The following files are found in the data folder. They contain the result of the aggregation of the volunteers' answers, for each intersection.

counts_per_intersections.csv: Median of the decoders' counts for each type of camera for each intersection

  • Contains aggregated counts over all intersections characterised by a unique PanoramaId.
  • Generated in aggregate_counts_over_intersections.ipynb.

Columns:

  • PanoramaId: ID unique to the Street View panorama of the intersection.
  • The following columns describe the median number of cameras at the intersection according to the 3 decoders:
    • n_cameras_median: Total number of cameras.
    • attached_street_median: Number of cameras that is attached to a street_light/traffic_signal/road_sign.
    • attached_building_median: Number of cameras that is attached to a building.
    • attached_unknown_median: Number of cameras that is attached to an unknown location.
    • type_dome_median: Number of cameras of dome type.
    • type_bullet_median: Number of cameras of bullet type.
    • type_unknown_median: Number of cameras of unknown type.
  • The following columns represent the level of agreement amongst the three decoders, this could be either: Unanimous or 2 vs 1 or All disagree:
    • n_cameras_agreement: Number of total cameras.
    • attached_street_agreement: Number of cameras attached to a street_light/traffic_signal/road_sign.
    • attached_building_agreement: Number of cameras attached to a building.
    • attached_unknown_agreement: Number of cameras of attached to an unknown location.
    • type_dome_agreement: Number of cameras of dome type.
    • type_bullet_agreement: Number of cameras of bullet type.
    • type_unknown_agreement: Number of cameras of unknown type.
  • Lat: Latitude in degrees of the actual Street View panorama, from panorama_url.csv's GoogleLat, within [-90, 90].
  • Long: Longitude in degrees of the actual Street View panorama, from panorama_url.csv's GoogleLong, within[-180, 180].
  • geometry_pano: Point-geometry of the panorama for ease of plotting.
  • BoroName: Name of the borough the specific intersection is found in, with respect to the query json from NYC.gov website.
  • URL: URL of the Street View panorama.
  • ImageDate: Date of photography of the Street View panorama.
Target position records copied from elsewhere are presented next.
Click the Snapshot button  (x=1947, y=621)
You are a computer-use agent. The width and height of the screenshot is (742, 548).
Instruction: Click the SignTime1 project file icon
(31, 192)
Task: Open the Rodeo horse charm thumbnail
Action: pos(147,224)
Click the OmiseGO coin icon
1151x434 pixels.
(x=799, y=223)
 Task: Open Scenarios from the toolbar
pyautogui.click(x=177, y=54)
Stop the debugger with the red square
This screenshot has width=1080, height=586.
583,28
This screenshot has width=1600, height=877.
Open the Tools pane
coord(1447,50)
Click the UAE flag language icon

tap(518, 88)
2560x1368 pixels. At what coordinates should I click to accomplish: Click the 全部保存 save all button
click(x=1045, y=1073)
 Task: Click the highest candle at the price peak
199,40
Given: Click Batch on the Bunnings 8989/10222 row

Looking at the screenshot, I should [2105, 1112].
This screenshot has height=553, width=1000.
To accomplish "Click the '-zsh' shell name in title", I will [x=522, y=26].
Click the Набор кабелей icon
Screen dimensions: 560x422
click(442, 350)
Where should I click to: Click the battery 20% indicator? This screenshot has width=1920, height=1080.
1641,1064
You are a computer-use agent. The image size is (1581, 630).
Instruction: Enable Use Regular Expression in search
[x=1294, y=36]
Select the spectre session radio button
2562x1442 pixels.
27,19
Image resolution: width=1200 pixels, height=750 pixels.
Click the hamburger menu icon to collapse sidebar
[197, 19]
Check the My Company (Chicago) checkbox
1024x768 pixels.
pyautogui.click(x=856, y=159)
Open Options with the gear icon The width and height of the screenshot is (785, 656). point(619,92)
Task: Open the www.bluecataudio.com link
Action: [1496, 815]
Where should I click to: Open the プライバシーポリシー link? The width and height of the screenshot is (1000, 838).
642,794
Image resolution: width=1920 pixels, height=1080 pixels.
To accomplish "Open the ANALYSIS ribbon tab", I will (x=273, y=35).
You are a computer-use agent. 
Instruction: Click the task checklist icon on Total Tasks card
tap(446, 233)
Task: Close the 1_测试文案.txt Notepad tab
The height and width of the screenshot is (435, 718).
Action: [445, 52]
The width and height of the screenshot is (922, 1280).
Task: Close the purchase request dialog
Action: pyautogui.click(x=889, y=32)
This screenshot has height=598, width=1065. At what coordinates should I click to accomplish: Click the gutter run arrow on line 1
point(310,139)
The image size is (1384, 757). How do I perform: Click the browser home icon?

Analysis of Stop-and-Frisk + Camera Locations

See folder analysis/ and Makefile therein.

The analysis is done in Jupyter notebooks using R. Detailed installation instructions, including where to place the data files, will be uploaded at a later date, but the content of the notebooks represents the full study and allows for analysis.

You will need to obtain an API key for the US Census, available here, and paste it in analysis/prepdata.R line 8.